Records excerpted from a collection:
..........
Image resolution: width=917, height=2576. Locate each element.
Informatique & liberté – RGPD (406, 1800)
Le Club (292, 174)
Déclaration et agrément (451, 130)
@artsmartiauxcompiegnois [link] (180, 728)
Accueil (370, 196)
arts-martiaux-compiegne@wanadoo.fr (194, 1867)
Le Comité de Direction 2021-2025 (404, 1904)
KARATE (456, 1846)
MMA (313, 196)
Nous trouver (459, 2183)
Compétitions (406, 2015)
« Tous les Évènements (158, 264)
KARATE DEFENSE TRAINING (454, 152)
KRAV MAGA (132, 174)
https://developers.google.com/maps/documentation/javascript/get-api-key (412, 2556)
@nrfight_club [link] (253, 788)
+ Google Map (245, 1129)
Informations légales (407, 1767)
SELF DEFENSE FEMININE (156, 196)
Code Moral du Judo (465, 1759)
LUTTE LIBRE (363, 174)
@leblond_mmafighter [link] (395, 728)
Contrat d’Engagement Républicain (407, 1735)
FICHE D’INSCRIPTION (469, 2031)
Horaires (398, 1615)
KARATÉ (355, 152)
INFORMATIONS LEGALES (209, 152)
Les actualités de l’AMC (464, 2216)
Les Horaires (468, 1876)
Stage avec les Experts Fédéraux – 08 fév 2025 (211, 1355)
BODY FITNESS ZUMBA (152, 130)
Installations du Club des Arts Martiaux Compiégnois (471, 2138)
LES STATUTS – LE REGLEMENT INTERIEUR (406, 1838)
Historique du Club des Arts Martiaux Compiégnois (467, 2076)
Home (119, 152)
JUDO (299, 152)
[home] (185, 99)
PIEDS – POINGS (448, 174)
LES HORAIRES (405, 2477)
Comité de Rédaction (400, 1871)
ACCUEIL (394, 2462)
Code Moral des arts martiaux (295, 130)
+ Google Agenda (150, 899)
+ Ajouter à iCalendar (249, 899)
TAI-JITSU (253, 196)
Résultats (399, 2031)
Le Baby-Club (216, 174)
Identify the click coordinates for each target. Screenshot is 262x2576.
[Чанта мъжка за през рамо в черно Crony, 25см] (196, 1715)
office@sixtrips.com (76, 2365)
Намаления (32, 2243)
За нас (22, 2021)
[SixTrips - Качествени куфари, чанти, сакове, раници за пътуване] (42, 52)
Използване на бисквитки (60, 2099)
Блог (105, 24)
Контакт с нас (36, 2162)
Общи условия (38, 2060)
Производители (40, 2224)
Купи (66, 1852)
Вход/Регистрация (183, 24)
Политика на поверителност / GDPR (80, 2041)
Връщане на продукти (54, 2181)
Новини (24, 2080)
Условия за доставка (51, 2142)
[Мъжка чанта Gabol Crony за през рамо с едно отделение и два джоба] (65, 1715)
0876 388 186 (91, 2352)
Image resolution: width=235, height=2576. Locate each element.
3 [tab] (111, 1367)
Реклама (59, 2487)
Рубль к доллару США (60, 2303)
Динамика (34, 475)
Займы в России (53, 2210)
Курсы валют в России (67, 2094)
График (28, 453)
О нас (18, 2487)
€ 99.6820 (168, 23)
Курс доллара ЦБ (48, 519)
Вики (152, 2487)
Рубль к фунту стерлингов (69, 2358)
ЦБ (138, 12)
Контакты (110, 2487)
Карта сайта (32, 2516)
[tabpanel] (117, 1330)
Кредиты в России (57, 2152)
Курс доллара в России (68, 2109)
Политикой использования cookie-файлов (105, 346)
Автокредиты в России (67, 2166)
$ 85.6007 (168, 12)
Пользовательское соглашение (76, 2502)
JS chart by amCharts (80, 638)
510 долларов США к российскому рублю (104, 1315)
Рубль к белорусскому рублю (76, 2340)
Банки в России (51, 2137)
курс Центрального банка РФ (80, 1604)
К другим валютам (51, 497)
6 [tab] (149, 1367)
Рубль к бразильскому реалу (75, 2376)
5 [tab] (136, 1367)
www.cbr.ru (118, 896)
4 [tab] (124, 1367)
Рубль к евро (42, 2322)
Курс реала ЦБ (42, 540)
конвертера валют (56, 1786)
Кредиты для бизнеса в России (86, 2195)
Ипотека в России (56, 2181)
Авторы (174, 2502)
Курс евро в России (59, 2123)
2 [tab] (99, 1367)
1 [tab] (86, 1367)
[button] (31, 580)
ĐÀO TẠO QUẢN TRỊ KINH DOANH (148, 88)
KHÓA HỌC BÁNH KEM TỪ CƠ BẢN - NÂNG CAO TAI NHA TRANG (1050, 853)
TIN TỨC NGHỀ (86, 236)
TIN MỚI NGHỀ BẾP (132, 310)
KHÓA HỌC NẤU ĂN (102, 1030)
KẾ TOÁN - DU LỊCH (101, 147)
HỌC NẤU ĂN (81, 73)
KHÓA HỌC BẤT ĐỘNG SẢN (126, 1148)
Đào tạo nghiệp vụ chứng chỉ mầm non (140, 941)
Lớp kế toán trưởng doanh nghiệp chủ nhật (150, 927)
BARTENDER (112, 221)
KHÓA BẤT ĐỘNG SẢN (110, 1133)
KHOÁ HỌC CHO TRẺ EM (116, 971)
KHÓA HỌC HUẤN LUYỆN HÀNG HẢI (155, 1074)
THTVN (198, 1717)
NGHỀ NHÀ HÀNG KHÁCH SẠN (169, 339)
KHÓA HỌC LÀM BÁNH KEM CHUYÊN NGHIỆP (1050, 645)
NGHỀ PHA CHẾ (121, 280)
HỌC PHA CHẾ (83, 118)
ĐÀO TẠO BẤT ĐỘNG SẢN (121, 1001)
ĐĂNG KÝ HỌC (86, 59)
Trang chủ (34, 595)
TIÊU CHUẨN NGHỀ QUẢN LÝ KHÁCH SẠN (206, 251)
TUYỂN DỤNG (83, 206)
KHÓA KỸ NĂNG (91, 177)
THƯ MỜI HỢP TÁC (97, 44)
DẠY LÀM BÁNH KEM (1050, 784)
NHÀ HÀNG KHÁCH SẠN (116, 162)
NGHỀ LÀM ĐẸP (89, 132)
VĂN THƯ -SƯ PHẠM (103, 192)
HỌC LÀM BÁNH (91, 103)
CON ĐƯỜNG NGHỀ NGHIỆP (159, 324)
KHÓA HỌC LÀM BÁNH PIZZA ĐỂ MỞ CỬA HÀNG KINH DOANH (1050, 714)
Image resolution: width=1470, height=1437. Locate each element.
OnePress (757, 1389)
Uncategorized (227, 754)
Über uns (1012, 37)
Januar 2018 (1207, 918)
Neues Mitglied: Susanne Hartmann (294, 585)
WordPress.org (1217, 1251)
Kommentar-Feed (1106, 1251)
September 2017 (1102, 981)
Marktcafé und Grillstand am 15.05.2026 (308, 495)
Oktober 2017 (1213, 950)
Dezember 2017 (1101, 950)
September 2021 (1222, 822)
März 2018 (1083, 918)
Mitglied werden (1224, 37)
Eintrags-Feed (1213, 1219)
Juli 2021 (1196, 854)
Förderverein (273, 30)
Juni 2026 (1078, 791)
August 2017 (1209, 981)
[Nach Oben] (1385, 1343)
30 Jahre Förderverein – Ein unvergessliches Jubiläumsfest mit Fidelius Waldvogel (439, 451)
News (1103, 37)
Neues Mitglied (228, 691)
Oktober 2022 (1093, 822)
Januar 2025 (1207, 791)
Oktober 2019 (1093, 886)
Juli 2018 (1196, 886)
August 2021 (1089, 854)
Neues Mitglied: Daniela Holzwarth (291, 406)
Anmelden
..........
* **Instructions to follow**: Write out the data once more, word for word.

* **Output of the exercise**:
Image resolution: width=917, height=2576. Locate each element.
Informatique & liberté – RGPD (406, 1800)
Le Club (292, 174)
Déclaration et agrément (451, 130)
@artsmartiauxcompiegnois [link] (180, 728)
Accueil (370, 196)
arts-martiaux-compiegne@wanadoo.fr (194, 1867)
Le Comité de Direction 2021-2025 (404, 1904)
KARATE (456, 1846)
MMA (313, 196)
Nous trouver (459, 2183)
Compétitions (406, 2015)
« Tous les Évènements (158, 264)
KARATE DEFENSE TRAINING (454, 152)
KRAV MAGA (132, 174)
https://developers.google.com/maps/documentation/javascript/get-api-key (412, 2556)
@nrfight_club [link] (253, 788)
+ Google Map (245, 1129)
Informations légales (407, 1767)
SELF DEFENSE FEMININE (156, 196)
Code Moral du Judo (465, 1759)
LUTTE LIBRE (363, 174)
@leblond_mmafighter [link] (395, 728)
Contrat d’Engagement Républicain (407, 1735)
FICHE D’INSCRIPTION (469, 2031)
Horaires (398, 1615)
KARATÉ (355, 152)
INFORMATIONS LEGALES (209, 152)
Les actualités de l’AMC (464, 2216)
Les Horaires (468, 1876)
Stage avec les Experts Fédéraux – 08 fév 2025 (211, 1355)
BODY FITNESS ZUMBA (152, 130)
Installations du Club des Arts Martiaux Compiégnois (471, 2138)
LES STATUTS – LE REGLEMENT INTERIEUR (406, 1838)
Historique du Club des Arts Martiaux Compiégnois (467, 2076)
Home (119, 152)
JUDO (299, 152)
[home] (185, 99)
PIEDS – POINGS (448, 174)
LES HORAIRES (405, 2477)
Comité de Rédaction (400, 1871)
ACCUEIL (394, 2462)
Code Moral des arts martiaux (295, 130)
+ Google Agenda (150, 899)
+ Ajouter à iCalendar (249, 899)
TAI-JITSU (253, 196)
Résultats (399, 2031)
Le Baby-Club (216, 174)
Identify the click coordinates for each target. Screenshot is 262x2576.
[Чанта мъжка за през рамо в черно Crony, 25см] (196, 1715)
office@sixtrips.com (76, 2365)
Намаления (32, 2243)
За нас (22, 2021)
[SixTrips - Качествени куфари, чанти, сакове, раници за пътуване] (42, 52)
Използване на бисквитки (60, 2099)
Блог (105, 24)
Контакт с нас (36, 2162)
Общи условия (38, 2060)
Производители (40, 2224)
Купи (66, 1852)
Вход/Регистрация (183, 24)
Политика на поверителност / GDPR (80, 2041)
Връщане на продукти (54, 2181)
Новини (24, 2080)
Условия за доставка (51, 2142)
[Мъжка чанта Gabol Crony за през рамо с едно отделение и два джоба] (65, 1715)
0876 388 186 (91, 2352)
Image resolution: width=235, height=2576. Locate each element.
3 [tab] (111, 1367)
Реклама (59, 2487)
Рубль к доллару США (60, 2303)
Динамика (34, 475)
Займы в России (53, 2210)
Курсы валют в России (67, 2094)
График (28, 453)
О нас (18, 2487)
€ 99.6820 (168, 23)
Курс доллара ЦБ (48, 519)
Вики (152, 2487)
Рубль к фунту стерлингов (69, 2358)
ЦБ (138, 12)
Контакты (110, 2487)
Карта сайта (32, 2516)
[tabpanel] (117, 1330)
Кредиты в России (57, 2152)
Курс доллара в России (68, 2109)
Политикой использования cookie-файлов (105, 346)
Автокредиты в России (67, 2166)
$ 85.6007 (168, 12)
Пользовательское соглашение (76, 2502)
JS chart by amCharts (80, 638)
510 долларов США к российскому рублю (104, 1315)
Рубль к белорусскому рублю (76, 2340)
Банки в России (51, 2137)
курс Центрального банка РФ (80, 1604)
К другим валютам (51, 497)
6 [tab] (149, 1367)
Рубль к бразильскому реалу (75, 2376)
5 [tab] (136, 1367)
www.cbr.ru (118, 896)
4 [tab] (124, 1367)
Рубль к евро (42, 2322)
Курс реала ЦБ (42, 540)
конвертера валют (56, 1786)
Кредиты для бизнеса в России (86, 2195)
Ипотека в России (56, 2181)
Авторы (174, 2502)
Курс евро в России (59, 2123)
2 [tab] (99, 1367)
1 [tab] (86, 1367)
[button] (31, 580)
ĐÀO TẠO QUẢN TRỊ KINH DOANH (148, 88)
KHÓA HỌC BÁNH KEM TỪ CƠ BẢN - NÂNG CAO TAI NHA TRANG (1050, 853)
TIN TỨC NGHỀ (86, 236)
TIN MỚI NGHỀ BẾP (132, 310)
KHÓA HỌC NẤU ĂN (102, 1030)
KẾ TOÁN - DU LỊCH (101, 147)
HỌC NẤU ĂN (81, 73)
KHÓA HỌC BẤT ĐỘNG SẢN (126, 1148)
Đào tạo nghiệp vụ chứng chỉ mầm non (140, 941)
Lớp kế toán trưởng doanh nghiệp chủ nhật (150, 927)
BARTENDER (112, 221)
KHÓA BẤT ĐỘNG SẢN (110, 1133)
KHOÁ HỌC CHO TRẺ EM (116, 971)
KHÓA HỌC HUẤN LUYỆN HÀNG HẢI (155, 1074)
THTVN (198, 1717)
NGHỀ NHÀ HÀNG KHÁCH SẠN (169, 339)
KHÓA HỌC LÀM BÁNH KEM CHUYÊN NGHIỆP (1050, 645)
NGHỀ PHA CHẾ (121, 280)
HỌC PHA CHẾ (83, 118)
ĐÀO TẠO BẤT ĐỘNG SẢN (121, 1001)
ĐĂNG KÝ HỌC (86, 59)
Trang chủ (34, 595)
TIÊU CHUẨN NGHỀ QUẢN LÝ KHÁCH SẠN (206, 251)
TUYỂN DỤNG (83, 206)
KHÓA KỸ NĂNG (91, 177)
THƯ MỜI HỢP TÁC (97, 44)
DẠY LÀM BÁNH KEM (1050, 784)
NHÀ HÀNG KHÁCH SẠN (116, 162)
NGHỀ LÀM ĐẸP (89, 132)
VĂN THƯ -SƯ PHẠM (103, 192)
HỌC LÀM BÁNH (91, 103)
CON ĐƯỜNG NGHỀ NGHIỆP (159, 324)
KHÓA HỌC LÀM BÁNH PIZZA ĐỂ MỞ CỬA HÀNG KINH DOANH (1050, 714)
Image resolution: width=1470, height=1437. Locate each element.
OnePress (757, 1389)
Uncategorized (227, 754)
Über uns (1012, 37)
Januar 2018 (1207, 918)
Neues Mitglied: Susanne Hartmann (294, 585)
WordPress.org (1217, 1251)
Kommentar-Feed (1106, 1251)
September 2017 (1102, 981)
Marktcafé und Grillstand am 15.05.2026 (308, 495)
Oktober 2017 (1213, 950)
Dezember 2017 (1101, 950)
September 2021 (1222, 822)
März 2018 (1083, 918)
Mitglied werden (1224, 37)
Eintrags-Feed (1213, 1219)
Juli 2021 (1196, 854)
Förderverein (273, 30)
Juni 2026 (1078, 791)
August 2017 (1209, 981)
[Nach Oben] (1385, 1343)
30 Jahre Förderverein – Ein unvergessliches Jubiläumsfest mit Fidelius Waldvogel (439, 451)
News (1103, 37)
Neues Mitglied (228, 691)
Oktober 2022 (1093, 822)
Januar 2025 (1207, 791)
Oktober 2019 (1093, 886)
Juli 2018 (1196, 886)
August 2021 (1089, 854)
Neues Mitglied: Daniela Holzwarth (291, 406)
Anmelden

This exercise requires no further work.